La sombra del despotismo asomó otra vez en estos días en la escena política. Dieciséis excomandantes en jefe del ejército, Armada, Fuerza Aérea y Carabineros -que han desempeñado esos cargos en «democracia»- advirtieron al Gobierno de que no debe poner «en riesgo los logros con tanto esfuerzo alcanzados, manteniendo artificiosamente las divisiones del pasado».(1) Su pronunciamiento rescata las sinrazones del golpe de Estado de 1973, objetan los juicios por violaciones de los derechos humanos y se oponen al cierre del penal de Punta Peuco. Al día siguiente los generales y almirantes fueron apoyados por coroneles en retiro, encabezados por un conocido torturador y exagente de la Dina.(2)
Estas bravatas -que indican una confabulación para irrumpir con gruñidos- revelan que el Alto Mando de las FF.AA. y Carabineros continúa pensando de la misma manera que en 1973. La arrogancia de los generales, almirantes y coroneles en retiro no ha sido criticada por los actuales mandos de las instituciones, de lo cual se infiere que comparten las opiniones de los exoficiales.
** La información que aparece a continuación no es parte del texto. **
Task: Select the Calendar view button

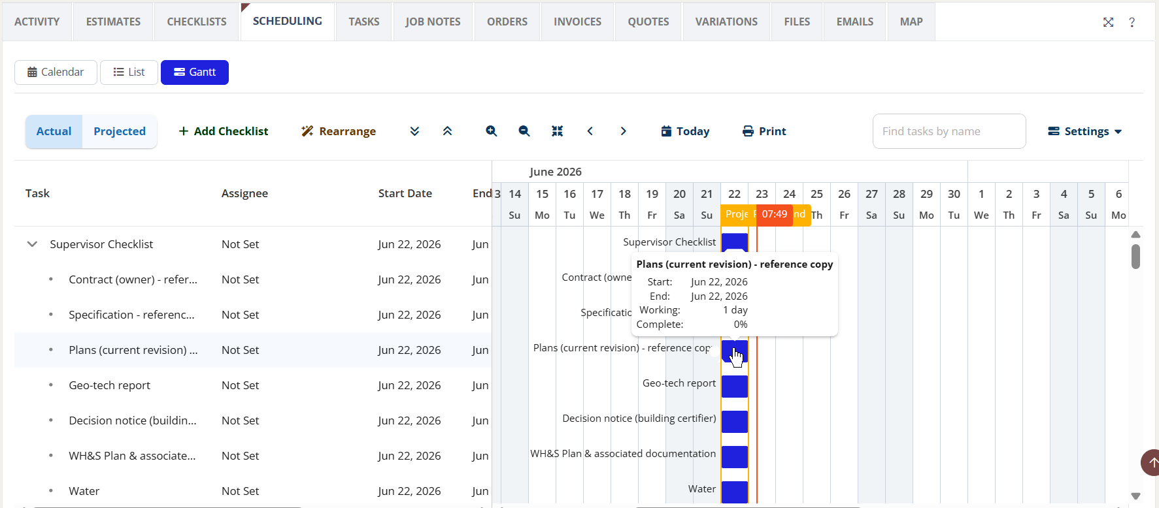Action: pos(56,72)
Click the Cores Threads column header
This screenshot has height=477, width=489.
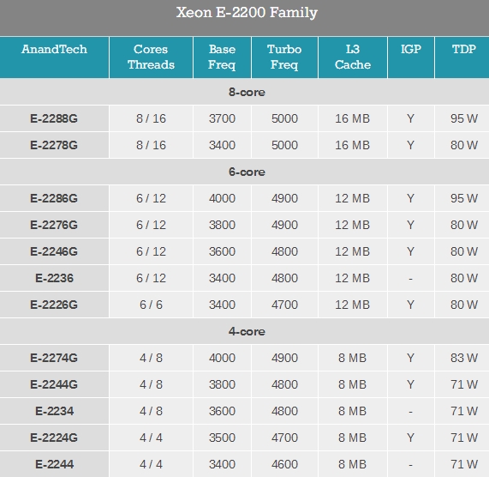(x=151, y=57)
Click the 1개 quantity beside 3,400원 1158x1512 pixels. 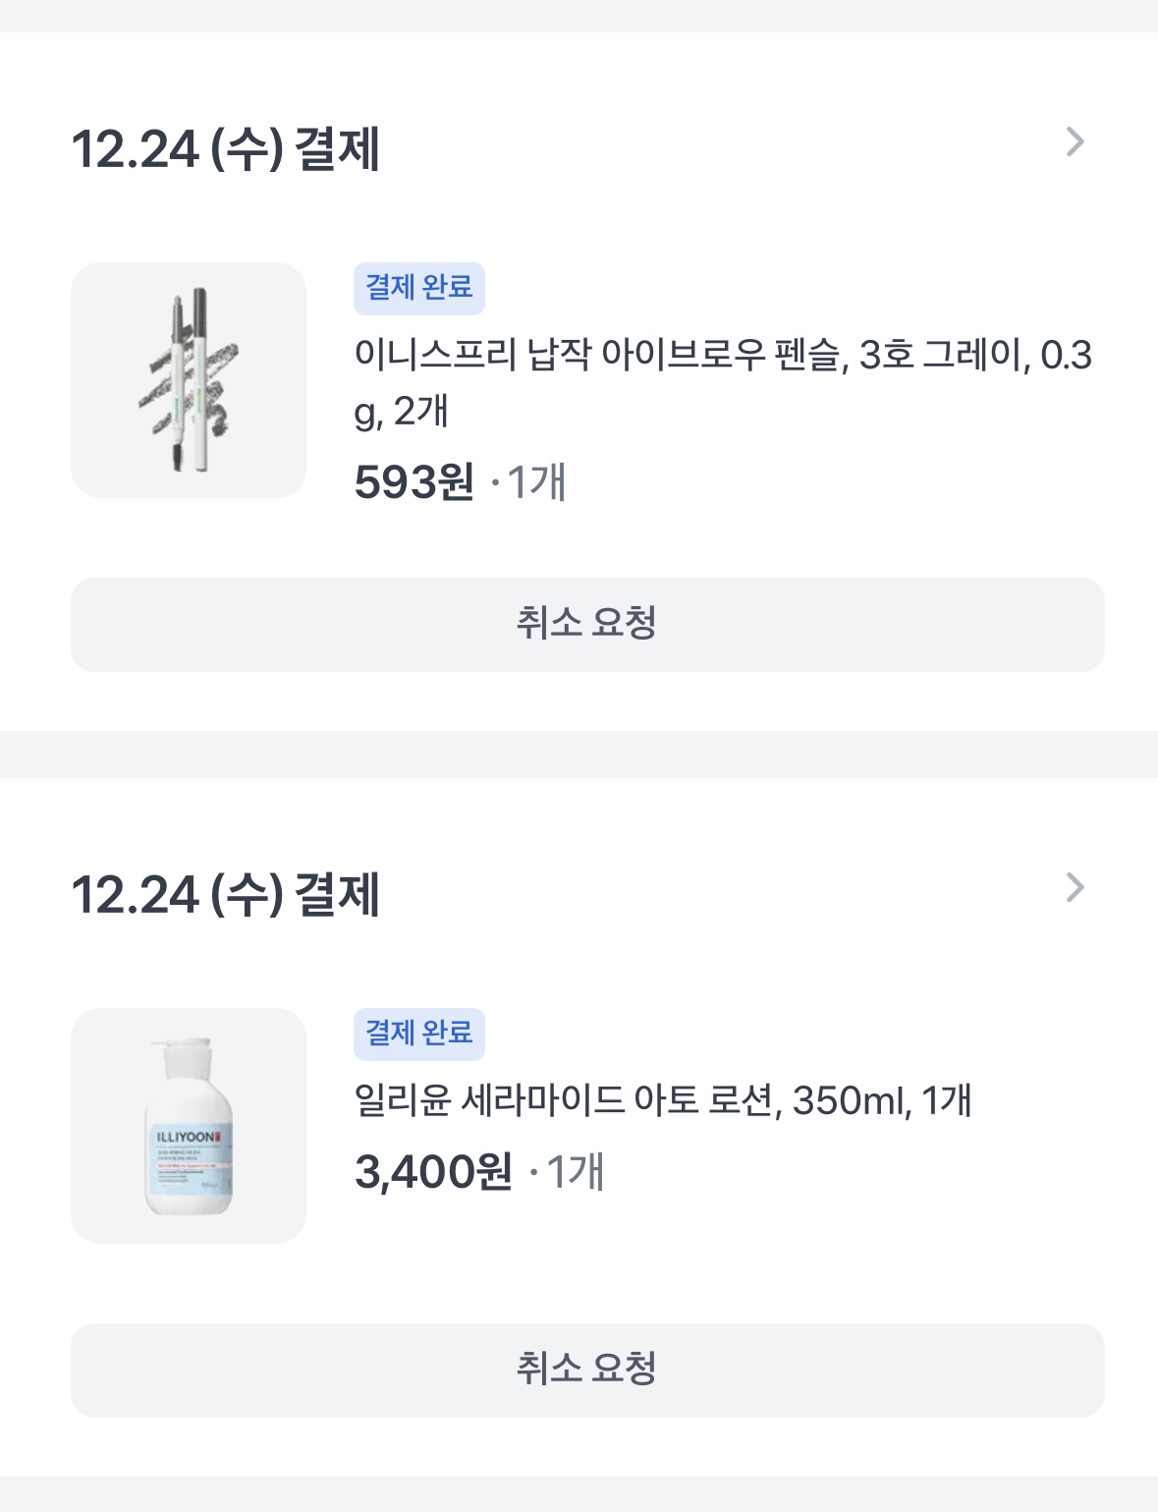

El recuento que en estos años se ha hecho de los asesinatos, desapariciones forzadas, torturas, prisiones, exilios, allanamientos y saqueos de bienes privados, además del enriquecimiento ilícito de Pinochet y su pandilla, no han hecho mella en la doctrina castrense que pone las armas como escudos del capitalismo.
Estas provocaciones -que podrían llegar mucho más allá si no se las contiene- son posibles porque la tarea de desmontar el andamiaje dictatorial quedó a medio camino. Los gobiernos de la «transición a la democracia» no han asumido la necesidad de promover y convocar a una Asamblea Constituyente que sepulte la ilegítima Constitución de 1980.
La «transición pactada» permite que las FF.AA. y Carabineros conserven las doctrinas que las convierten en guardianes del orden oligárquico. Es un fenómeno muy grave, porque mantiene a raya las aspiraciones democráticas del pueblo y aleja a las instituciones armadas de la oportunidad que les brinda la historia de compartir con el pueblo un programa para conquistar la plena soberanía de la nación, hoy menoscabada por leoninos tratados comerciales y por la insaciable voracidad de las empresas transnacionales.
Chile es uno de los países con mayor desigualdad del mundo. No todos los chilenos somos iguales en derechos y deberes. Unos pocos -poquísimos en realidad- gozan de irritantes privilegios. Y una mayoría afronta diariamente pesados problemas que se arrastran sin solución en el tiempo. La injusticia social y la corrupción son los padres de las drogas, el alcohol y la delincuencia, azotes del deshumanizado laboratorio mercantilista que es Chile.
En este Mes de la Patria -cuando las autoridades se disfrazan de huasos y las FF.AA. muestran sus costosos equipos para la guerra del nunca jamás- es oportuno reflexionar sobre el amor a la patria. Es el «patriotismo» de banderitas tricolores una vez al año. O es el esfuerzo cotidiano de los trabajadores que reclaman sus derechos. Tiempos vendrán en que el patriotismo se exprese todos los días en una sociedad de hombres y mujeres libres e iguales, cultos y dueños del destino de un país donde pueblo y soldados compartirán una sola voluntad.
Notas:
(1) El Mercurio , 8/9/2017
(2) El Mercurio , 9/9/2017
Editorial de «Punto Final», edición Nº 884, 15 de septiembre 2017.